The referred question must not have a merely theoretical significance for the original proceedings which would be the case if the referring board were to reach the same decision regardless of the answer to the referred question (G 3/98, OJ 2001, 62, G 2/99, OJ 2001, 83; see also T 547/08). In other instances the Enlarged Board stated that "the referred point of law is relevant for deciding the case underlying the referral" (G 2/04, OJ 2005, 549) or that "answers to the questions referred are necessary for each Board of Appeal to be able to dispose of their respective appeals on the correct legal basis" (, OJ 2008, 271, G 1/06, OJ 2008, 307; see also G 2/06, OJ 2009, 306). In T 154/04 (OJ 2008, 46; see also J 16/90, OJ 1992, 260; and T 1044/07) the board held that the answer to the referred question must be "essential to reach a decision on the appeal in question".
In T 520/01 (see also T 787/06) the board referred to G 3/98, did not maintain the patent on grounds other than those to which the question related, and thus refused the party's referral request. In T 469/92, the board granted the appellant's main request, and therefore did not consider its auxiliary referral request.

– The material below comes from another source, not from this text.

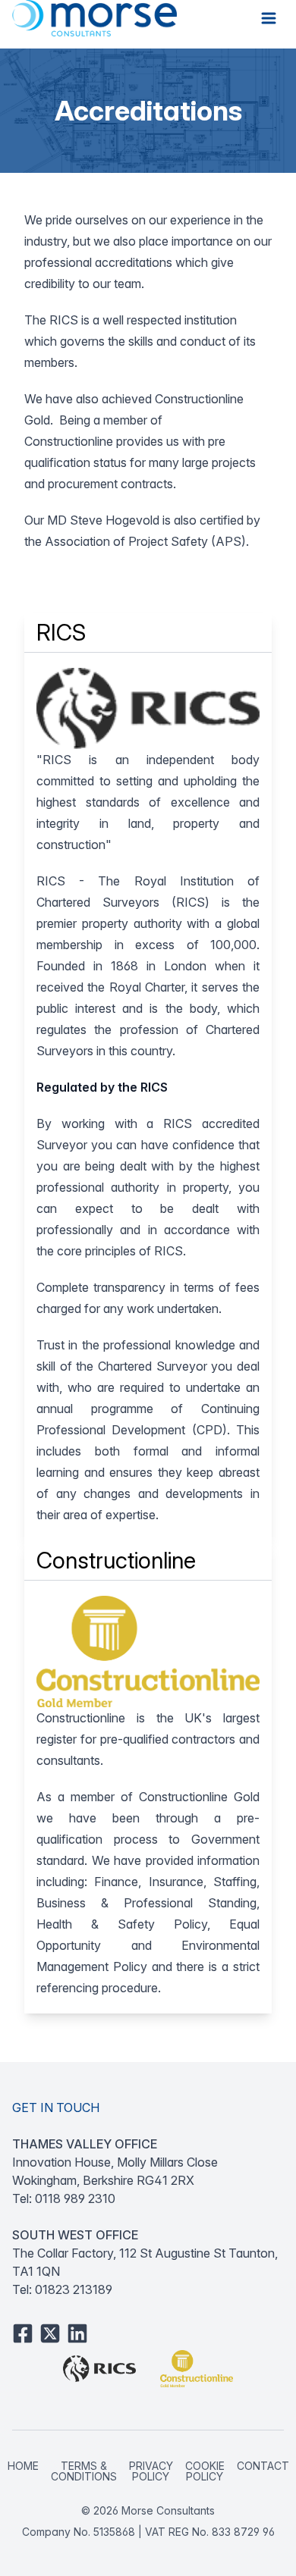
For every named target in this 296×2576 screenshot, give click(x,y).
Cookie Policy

In G 1/98 (OJ 2000, 111) one of the questions referred by the board concerned objections of which the appellant had not been made aware before, and the appellant expressed its intention to the Enlarged Board to make the required amendments. As a result, the Enlarged Board doubted the relevance of the referred question and deemed it inappropriate to offer guidance. In G 7/95 (OJ 1996, 626, see also G 9/92, not published in OJ) the Enlarged Board, having regard to the particular facts of the case before the referring board, deemed it not necessary to answer the referred question either.
In G 1/09 (OJ 2011, 336) a board referred a question on whether a rejected patent application was still pending under R. 25 EPC 1973 (R. 36 EPC; divisional applications) when no appeal had been filed but the time limit for filing an appeal had not yet expired. In his comments under Art. 9 RPEBA, the President of the EPO raised two additional questions, namely whether a granted application was still pending in such a situation, and whether the filing of an inadmissible appeal could maintain the pendency of the application beyond the expiry of the time limit for filing an appeal. The first additional question was – although not relevant for the decision in the underlying case – answered by the Enlarged Board in an obiter dictum, whereas the second was considered not to be covered by the referral decision.
In G 2/03 (OJ 2004, 448) the Enlarged Board stated that not all substantive requirements had been examined by the referring Board and that the referred question could, in the end, turn out to be irrelevant. Taking into account the usual order of examination according to which the referred question (on the allowability of disclaimers) was examined before substantive requirements such as inventive step, the Enlarged Board considered the referral nevertheless admissible. In G 2/99 (OJ 2001, 83), the Enlarged Board had doubts whether the answer to the referred question would have an impact on the decision in the underlying proceedings, but deemed the referral nevertheless admissible, for reasons of procedural efficiency. In G 2/07 (OJ 2012, 130) the referrals were considered admissible "irrespective of whether an answer is actually required on all aspects which the referred questions might in theory be seen as embracing".
In G 1/14 the question referred to the Enlarged Board was whether an appeal is inadmissible or deemed not to have been filed if the notice of appeal is filed and the fee for appeal paid after expiry of the time limit (see Chapter IV.E.8.2.2 "Distinction between an appeal deemed not to have been filed and an inadmissible appeal). Until 1 April 2015 the wording of R. 126(1) EPC was limited to "Notification by post ... by registered letter with advice of delivery" (since amended to: "Notification by postal services ... by registered letter with advice of delivery or equivalent"). In the Enlarged Board's view notification of first-instance decisions by the postal service UPS was not covered by R. 126(1) EPC as formerly in force, so the referring board's finding that the appeal had not been lodged in time was inoperative. As this meant there was no need to refer the question, the Enlarged Board dismissed the referral as inadmissible.